DIRECTIONS – Read the data below line by line and state how many lines hold "agent". Nothing else belongs in the answer.

RECORD EXCERPTS –
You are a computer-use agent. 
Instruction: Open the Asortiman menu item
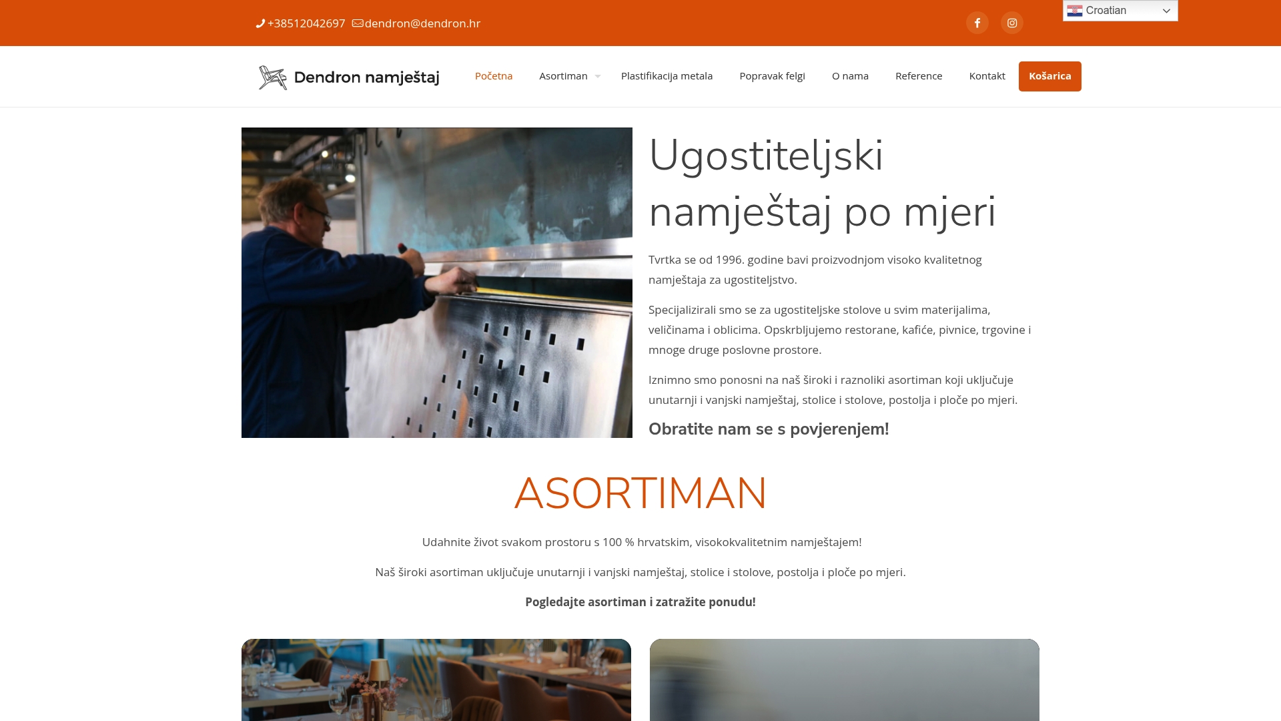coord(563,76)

...

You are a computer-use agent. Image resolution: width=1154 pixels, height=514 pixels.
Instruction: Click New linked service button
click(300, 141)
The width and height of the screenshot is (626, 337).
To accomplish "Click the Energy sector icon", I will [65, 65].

EXERCISE RESULT – 2